TASK = Go line by line through the data and copy those with the word "Open".

RECORDS SUPPLIED =

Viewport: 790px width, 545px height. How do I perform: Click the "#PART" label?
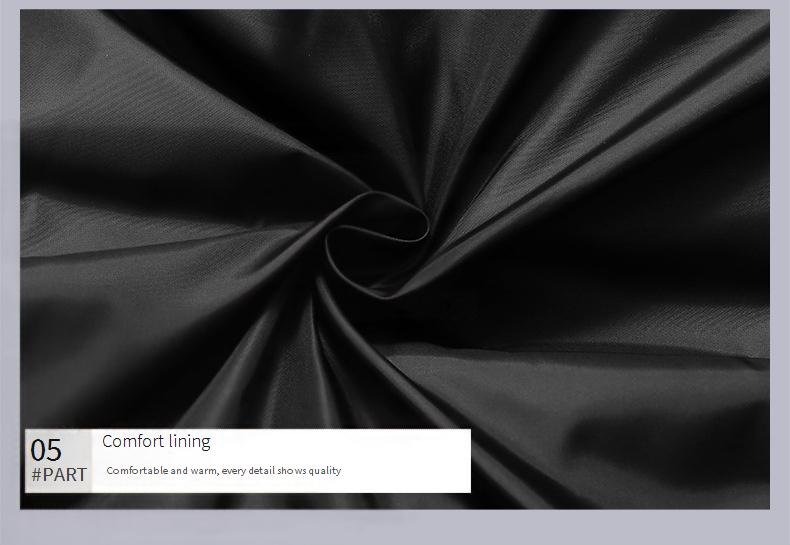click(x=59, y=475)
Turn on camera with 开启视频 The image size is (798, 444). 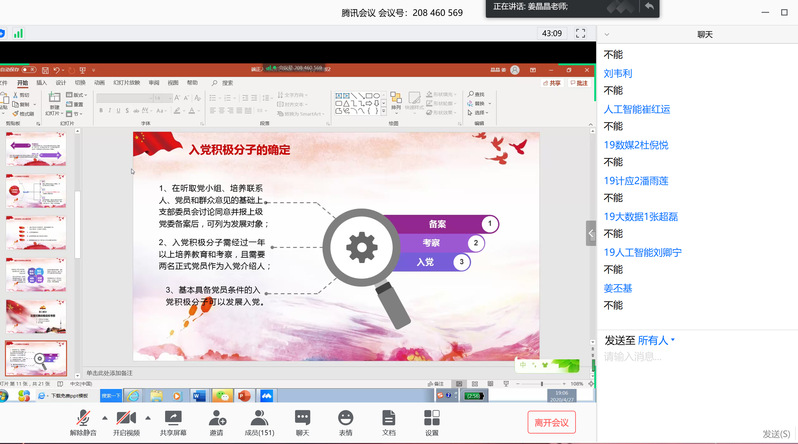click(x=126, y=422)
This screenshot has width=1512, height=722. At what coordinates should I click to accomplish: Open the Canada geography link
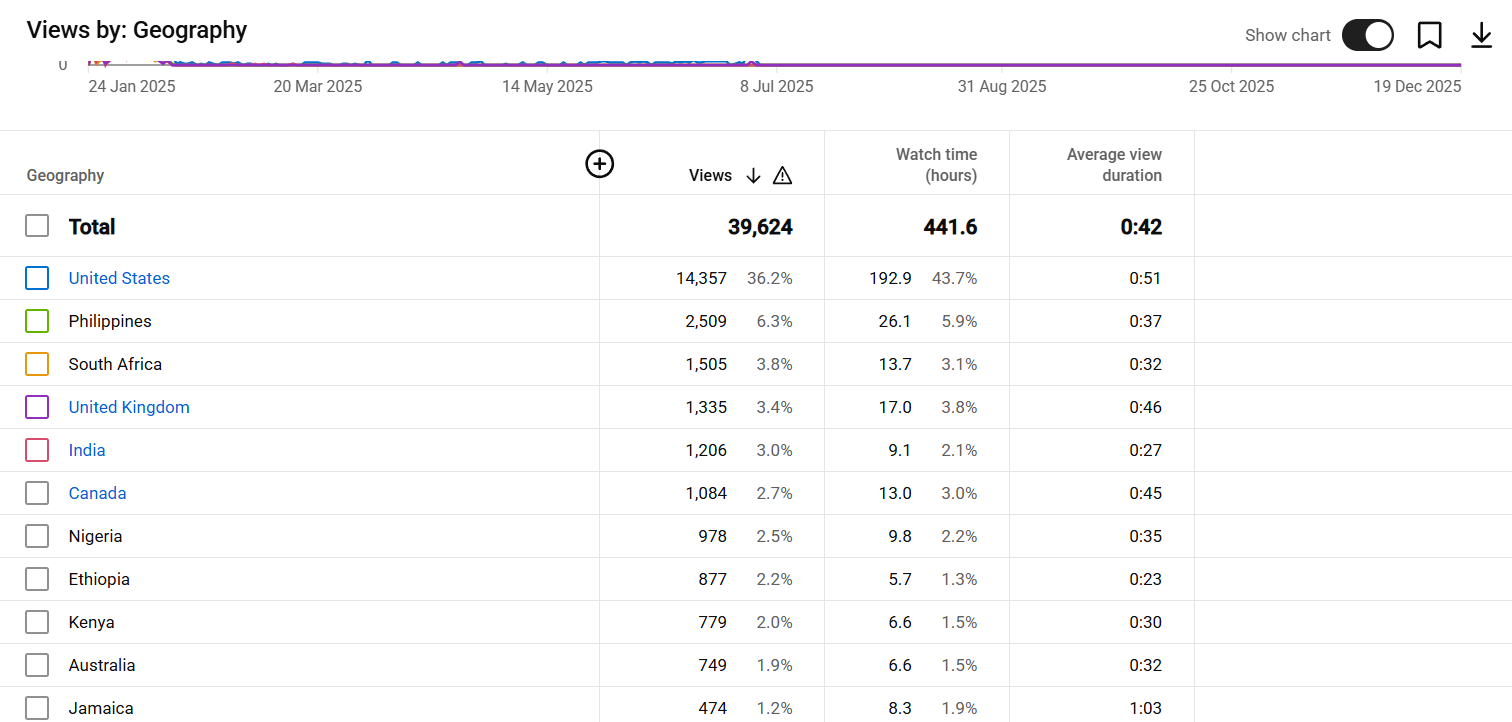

...

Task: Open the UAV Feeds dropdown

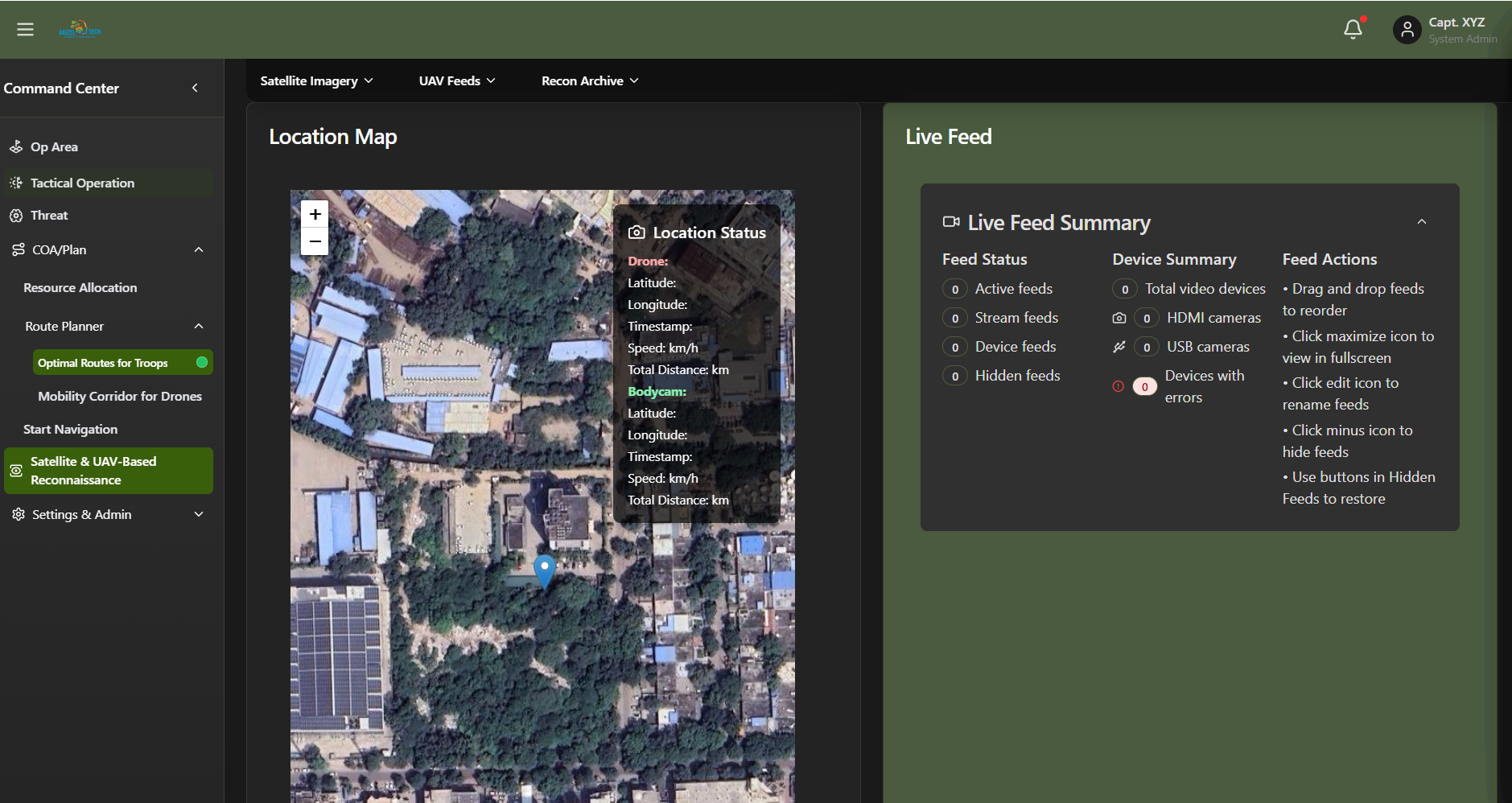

EXPECTED ANSWER =
This screenshot has width=1512, height=722. At what coordinates should I click to accomplish: Open the Canada geography link
Task: Open the UAV Feeds dropdown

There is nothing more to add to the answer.